If applied to VAD, LSTM-based systems output predictions on a frame-by-frame basis, but each prediction for the current frame depends in part on its history. The training criteria are the same as DNN.

Speaker dependent voice endpoint detection related work

For speaker-dependent VADs, some previous studies used microphone arrays to track targeted speakers. Some studies also consider the speaker identity of VAD, which uses a VAD system based on a gaussian mixture model using an additional GMM to model the target speaker. However, it should be noted that we have different experimental environments from the previous work and also solve different problems.
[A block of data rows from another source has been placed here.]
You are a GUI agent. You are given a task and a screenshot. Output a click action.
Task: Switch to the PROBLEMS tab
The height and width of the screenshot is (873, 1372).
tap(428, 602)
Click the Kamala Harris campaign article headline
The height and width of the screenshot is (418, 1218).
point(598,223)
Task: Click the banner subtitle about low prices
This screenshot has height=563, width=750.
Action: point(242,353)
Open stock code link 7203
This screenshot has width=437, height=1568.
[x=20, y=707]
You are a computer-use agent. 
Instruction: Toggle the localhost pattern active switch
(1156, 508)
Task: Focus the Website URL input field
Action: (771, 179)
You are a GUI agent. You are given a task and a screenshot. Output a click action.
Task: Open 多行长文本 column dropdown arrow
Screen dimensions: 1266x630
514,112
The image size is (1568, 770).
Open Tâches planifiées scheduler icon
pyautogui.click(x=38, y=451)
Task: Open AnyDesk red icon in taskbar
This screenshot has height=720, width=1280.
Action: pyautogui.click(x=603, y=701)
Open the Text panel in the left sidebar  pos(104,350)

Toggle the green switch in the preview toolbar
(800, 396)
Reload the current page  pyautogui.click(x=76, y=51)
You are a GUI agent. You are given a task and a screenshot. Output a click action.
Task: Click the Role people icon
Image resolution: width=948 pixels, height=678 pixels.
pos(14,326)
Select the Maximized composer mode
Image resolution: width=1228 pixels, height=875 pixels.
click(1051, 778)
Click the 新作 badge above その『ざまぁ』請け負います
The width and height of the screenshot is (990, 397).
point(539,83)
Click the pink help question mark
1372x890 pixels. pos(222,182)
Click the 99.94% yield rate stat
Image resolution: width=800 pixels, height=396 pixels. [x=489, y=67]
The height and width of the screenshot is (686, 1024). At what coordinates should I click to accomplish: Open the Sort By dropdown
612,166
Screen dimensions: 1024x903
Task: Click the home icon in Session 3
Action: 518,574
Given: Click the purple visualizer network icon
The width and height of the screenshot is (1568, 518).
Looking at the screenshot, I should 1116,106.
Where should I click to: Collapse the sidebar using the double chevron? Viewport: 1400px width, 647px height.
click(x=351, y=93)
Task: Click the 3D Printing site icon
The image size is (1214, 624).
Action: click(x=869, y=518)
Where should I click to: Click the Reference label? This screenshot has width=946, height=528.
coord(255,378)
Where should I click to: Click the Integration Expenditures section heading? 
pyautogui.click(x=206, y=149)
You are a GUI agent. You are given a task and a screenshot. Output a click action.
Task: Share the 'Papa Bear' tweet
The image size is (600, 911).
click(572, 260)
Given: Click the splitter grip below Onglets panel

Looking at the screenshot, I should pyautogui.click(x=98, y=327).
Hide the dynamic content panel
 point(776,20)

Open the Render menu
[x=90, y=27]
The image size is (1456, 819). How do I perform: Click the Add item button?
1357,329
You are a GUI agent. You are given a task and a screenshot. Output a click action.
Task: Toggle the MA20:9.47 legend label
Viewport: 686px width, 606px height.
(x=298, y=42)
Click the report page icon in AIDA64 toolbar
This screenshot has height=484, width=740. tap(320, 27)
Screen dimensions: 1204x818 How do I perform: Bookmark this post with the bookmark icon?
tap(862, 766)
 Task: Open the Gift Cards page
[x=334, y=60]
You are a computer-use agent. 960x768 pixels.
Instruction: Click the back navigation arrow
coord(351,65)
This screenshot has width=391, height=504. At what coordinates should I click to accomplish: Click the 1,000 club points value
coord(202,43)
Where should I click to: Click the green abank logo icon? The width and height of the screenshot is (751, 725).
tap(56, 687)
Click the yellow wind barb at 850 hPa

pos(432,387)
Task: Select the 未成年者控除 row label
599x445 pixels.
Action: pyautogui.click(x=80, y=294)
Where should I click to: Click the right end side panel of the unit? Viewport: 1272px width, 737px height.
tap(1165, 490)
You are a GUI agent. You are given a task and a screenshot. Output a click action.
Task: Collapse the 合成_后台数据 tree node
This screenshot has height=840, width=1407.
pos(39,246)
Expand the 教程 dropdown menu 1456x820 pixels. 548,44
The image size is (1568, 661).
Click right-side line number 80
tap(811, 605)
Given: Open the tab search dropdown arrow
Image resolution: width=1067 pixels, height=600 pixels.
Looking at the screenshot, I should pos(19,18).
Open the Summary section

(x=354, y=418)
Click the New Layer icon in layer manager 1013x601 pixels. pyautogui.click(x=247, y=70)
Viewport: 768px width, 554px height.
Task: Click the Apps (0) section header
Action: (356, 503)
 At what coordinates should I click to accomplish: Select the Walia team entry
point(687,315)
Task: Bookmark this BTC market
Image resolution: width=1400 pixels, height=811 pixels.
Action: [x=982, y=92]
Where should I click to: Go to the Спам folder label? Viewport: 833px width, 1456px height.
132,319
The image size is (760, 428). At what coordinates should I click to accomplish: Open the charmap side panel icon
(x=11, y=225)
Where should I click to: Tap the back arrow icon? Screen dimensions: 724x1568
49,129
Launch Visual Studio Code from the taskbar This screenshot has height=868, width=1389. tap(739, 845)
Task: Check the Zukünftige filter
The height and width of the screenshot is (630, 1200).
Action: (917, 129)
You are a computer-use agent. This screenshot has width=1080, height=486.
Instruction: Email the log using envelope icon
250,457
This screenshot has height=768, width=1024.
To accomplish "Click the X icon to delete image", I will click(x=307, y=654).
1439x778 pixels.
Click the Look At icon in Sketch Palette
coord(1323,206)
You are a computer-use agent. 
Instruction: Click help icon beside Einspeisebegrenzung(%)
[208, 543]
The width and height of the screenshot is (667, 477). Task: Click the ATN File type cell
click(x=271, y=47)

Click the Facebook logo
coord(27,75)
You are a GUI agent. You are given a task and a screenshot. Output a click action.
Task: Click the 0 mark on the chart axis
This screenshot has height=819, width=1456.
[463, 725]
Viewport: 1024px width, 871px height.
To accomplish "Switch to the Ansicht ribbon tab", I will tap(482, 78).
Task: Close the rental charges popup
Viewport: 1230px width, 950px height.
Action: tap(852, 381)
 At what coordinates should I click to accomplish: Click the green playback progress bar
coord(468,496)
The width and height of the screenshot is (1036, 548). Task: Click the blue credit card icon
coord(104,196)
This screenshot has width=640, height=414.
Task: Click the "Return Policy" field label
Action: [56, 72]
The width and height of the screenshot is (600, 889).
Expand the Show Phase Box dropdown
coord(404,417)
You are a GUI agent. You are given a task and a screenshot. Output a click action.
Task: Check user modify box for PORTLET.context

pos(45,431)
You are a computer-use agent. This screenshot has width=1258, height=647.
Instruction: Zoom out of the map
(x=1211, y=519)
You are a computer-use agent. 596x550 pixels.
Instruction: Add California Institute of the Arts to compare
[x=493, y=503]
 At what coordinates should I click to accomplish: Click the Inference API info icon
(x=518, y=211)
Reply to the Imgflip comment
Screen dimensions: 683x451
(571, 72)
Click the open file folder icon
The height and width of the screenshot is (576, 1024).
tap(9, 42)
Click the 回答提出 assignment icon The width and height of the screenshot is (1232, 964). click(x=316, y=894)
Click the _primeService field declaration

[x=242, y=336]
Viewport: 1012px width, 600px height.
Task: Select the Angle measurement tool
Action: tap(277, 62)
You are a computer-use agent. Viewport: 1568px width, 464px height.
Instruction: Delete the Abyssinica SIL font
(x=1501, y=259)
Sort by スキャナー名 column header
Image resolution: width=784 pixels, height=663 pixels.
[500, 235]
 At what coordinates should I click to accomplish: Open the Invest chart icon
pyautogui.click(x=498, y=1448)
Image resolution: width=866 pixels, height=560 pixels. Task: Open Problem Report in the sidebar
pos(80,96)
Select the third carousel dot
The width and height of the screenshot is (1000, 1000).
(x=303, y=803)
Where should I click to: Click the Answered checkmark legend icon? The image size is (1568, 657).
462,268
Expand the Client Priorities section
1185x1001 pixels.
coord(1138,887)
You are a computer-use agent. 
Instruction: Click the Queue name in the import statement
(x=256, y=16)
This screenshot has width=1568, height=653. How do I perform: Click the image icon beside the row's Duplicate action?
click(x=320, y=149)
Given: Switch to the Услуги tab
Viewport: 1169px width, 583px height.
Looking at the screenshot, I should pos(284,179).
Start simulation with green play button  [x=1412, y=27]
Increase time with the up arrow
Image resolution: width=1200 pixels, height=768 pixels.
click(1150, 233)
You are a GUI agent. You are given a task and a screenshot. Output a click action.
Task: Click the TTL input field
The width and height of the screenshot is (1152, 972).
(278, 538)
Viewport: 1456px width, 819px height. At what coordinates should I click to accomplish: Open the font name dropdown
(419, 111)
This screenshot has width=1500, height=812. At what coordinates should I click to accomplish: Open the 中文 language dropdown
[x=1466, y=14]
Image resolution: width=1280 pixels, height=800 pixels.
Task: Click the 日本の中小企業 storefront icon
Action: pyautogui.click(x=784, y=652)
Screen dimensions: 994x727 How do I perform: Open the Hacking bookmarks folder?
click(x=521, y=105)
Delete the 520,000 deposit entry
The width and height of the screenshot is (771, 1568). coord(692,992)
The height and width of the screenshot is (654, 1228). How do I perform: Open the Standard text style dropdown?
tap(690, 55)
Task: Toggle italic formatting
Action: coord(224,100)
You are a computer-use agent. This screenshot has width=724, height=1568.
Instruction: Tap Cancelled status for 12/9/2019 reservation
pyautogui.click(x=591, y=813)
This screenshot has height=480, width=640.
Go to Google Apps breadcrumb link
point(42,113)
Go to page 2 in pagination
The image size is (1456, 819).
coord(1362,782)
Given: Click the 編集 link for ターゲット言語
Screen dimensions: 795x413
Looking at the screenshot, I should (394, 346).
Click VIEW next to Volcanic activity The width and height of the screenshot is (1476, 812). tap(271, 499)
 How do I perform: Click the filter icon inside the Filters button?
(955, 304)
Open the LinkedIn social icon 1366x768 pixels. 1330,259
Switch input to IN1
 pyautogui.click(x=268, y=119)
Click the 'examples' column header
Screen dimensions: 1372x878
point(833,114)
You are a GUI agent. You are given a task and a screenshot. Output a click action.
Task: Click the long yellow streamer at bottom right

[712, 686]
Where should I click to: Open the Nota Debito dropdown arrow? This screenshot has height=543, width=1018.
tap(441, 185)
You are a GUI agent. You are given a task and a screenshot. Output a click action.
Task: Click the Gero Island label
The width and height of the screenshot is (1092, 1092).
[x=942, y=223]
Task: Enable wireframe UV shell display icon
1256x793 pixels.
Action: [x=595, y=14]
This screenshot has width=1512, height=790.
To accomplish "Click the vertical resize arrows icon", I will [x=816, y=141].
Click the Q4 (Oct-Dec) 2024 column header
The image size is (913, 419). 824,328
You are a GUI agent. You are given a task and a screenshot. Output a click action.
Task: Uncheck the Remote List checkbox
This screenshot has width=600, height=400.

In previous studies, speech from other speakers appeared as background noise, while in our task, it was aimed at conversational scenarios where speech from different speakers did not overlap. Another situation is when the smart audio is used at home where the speech recognition system is disturbed by the conversation of other family members. Typically, such speaker-dependent speech endpoint detectors are required for systems that only want to accept speech signals from a particular speaker.

Speaker-based feature i-vector

Speaker modeling plays a crucial role in speech processing tasks, such as speaker recognition, speaker segmentation clustering, speaker adaptation for speech recognition. In recent years, the i-vector system based on factor analysis achieves remarkable performance improvement in a speaker recognition task, and the speaker characterization mode is also suitable for speaker adaptive training of other related tasks such as voice conversion and voice recognition.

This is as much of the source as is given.